T Ternynck1, A Avrameas, J Ragimbeau, G Buttin, S Avrameas.   

Abstract

Many monoclonal antibodies (mAb) derived from the spleens of (NZBxNZW)F1 mice react strongly with dsDNA and also other self antigens, although more weakly. When added to cell cultures, these polyreactive anti-DNA mAb penetrate into various cell types and accumulate in the nucleus within a few hours. Almost all anti-DNA mAb bind to cell membrane antigens but the extent of their binding does not directly correspond to their penetration capabilities. Sequence analysis of anti-DNA mAb indicated the use of various germ-line VH families. The complementary-determining regions (CDR) 3 differ but they all contain a relatively high number of tyrosines and positively charged amino acids (lysine and arginine). Haptens (biotin, fluor-escein, oligonucleotides) and macromolecules (peroxidase, IgG) covalently coupled to the mAb or their F(ab')2 and Fab fragments were translocated through the cytoplasm and into the cell nucleus.
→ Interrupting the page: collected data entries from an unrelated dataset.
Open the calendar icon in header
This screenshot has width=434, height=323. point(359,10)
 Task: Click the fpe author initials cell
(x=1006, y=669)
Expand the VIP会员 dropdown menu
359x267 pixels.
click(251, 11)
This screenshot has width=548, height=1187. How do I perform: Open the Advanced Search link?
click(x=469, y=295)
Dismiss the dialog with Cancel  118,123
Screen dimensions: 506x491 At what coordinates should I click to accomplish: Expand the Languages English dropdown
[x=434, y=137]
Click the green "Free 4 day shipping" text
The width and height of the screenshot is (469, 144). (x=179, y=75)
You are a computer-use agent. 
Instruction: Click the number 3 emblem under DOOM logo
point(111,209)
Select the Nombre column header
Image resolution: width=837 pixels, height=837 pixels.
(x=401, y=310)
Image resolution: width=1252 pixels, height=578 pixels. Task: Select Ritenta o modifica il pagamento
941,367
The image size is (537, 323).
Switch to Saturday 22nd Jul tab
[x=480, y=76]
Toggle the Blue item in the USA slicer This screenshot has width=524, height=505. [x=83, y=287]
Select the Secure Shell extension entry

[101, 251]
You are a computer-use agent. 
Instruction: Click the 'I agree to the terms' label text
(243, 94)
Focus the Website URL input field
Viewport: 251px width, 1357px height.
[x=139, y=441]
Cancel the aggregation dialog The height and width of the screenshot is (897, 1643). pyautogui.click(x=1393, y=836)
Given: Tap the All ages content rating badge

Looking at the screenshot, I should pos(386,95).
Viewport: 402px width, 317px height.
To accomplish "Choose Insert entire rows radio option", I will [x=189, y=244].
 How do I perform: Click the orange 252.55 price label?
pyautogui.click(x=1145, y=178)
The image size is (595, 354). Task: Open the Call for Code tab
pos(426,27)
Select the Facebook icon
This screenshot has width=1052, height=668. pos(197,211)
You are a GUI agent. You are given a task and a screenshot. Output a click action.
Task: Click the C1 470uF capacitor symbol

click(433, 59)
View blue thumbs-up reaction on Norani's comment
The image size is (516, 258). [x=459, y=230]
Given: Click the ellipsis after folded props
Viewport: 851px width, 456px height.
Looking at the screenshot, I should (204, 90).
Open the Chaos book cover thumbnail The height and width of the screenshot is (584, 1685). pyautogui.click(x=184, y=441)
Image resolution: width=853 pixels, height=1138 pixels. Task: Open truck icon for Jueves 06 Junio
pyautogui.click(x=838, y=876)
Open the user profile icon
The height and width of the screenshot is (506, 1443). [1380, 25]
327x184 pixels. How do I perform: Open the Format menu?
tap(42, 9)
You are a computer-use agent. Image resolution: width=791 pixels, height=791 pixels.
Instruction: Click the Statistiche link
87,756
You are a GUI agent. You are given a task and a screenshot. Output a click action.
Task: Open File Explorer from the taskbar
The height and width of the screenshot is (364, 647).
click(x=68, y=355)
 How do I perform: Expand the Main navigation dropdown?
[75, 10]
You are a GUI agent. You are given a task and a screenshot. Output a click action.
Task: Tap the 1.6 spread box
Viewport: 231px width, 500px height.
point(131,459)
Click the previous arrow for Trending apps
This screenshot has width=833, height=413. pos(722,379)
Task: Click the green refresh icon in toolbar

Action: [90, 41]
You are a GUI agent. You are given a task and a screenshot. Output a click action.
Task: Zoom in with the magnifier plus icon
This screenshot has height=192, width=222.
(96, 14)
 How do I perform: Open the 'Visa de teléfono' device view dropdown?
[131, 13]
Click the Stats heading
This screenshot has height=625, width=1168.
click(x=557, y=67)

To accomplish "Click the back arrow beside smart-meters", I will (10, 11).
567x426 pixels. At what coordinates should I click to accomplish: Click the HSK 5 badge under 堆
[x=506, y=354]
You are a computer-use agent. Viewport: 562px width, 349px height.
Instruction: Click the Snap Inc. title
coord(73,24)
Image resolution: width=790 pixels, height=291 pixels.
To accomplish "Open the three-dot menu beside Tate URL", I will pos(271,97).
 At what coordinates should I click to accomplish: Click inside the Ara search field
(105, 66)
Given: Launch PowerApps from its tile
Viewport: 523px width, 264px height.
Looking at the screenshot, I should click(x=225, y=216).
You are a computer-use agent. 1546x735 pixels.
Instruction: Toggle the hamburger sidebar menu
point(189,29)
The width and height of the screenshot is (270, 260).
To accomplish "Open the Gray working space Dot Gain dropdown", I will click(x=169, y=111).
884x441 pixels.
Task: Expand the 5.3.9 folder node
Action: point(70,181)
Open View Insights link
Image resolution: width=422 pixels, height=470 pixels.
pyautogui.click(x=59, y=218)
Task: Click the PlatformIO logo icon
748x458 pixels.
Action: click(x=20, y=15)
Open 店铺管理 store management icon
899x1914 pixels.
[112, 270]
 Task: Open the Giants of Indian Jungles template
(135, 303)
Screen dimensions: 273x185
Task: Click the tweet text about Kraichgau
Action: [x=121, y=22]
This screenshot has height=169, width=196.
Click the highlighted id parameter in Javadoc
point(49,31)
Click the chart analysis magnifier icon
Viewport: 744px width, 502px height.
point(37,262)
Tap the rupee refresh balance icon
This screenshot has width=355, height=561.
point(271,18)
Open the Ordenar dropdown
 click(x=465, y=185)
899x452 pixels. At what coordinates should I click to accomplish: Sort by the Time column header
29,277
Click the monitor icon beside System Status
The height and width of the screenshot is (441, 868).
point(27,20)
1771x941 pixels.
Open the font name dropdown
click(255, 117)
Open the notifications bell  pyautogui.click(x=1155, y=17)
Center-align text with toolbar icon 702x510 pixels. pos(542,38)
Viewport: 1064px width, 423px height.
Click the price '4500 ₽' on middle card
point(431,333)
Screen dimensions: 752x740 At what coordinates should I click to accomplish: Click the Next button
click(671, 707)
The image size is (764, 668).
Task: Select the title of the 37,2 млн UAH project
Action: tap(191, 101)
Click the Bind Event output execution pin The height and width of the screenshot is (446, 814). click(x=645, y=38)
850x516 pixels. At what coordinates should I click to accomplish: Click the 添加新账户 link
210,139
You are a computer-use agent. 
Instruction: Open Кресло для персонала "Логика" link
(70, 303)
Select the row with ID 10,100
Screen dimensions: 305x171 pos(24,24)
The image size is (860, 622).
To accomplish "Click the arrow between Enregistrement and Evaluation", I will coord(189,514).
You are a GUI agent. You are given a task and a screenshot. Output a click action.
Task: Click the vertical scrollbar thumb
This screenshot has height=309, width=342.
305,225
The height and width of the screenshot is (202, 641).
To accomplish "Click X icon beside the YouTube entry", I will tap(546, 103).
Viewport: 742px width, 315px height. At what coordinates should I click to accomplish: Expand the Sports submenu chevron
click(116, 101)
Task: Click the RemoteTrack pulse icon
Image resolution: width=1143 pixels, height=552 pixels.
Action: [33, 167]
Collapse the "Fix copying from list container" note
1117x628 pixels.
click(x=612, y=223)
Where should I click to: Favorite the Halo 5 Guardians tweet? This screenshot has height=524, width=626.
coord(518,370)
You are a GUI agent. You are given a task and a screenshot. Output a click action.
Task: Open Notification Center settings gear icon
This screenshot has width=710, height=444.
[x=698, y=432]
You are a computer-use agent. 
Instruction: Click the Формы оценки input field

Furthermore, 61% of peripheral blood lymphocytes were labelled when mice were injected with fluorescein-labelled mAb. Peptides corresponding to CDR2, CDR3 and CDR2 linked to CDR3 (CDR2-3) of several penetrating mAb were prepared and their intracellular translocating capacity was assessed. The CDR2-3 peptide, but not the individual peptides, was able to penetrate cells and could be used as a vector to transport macromolecules. Although all CDR2-3 reacted with dsDNA and other self antigens, each one exhibited a distinct polyreactivity profile. Copyright 1998 Academic Press.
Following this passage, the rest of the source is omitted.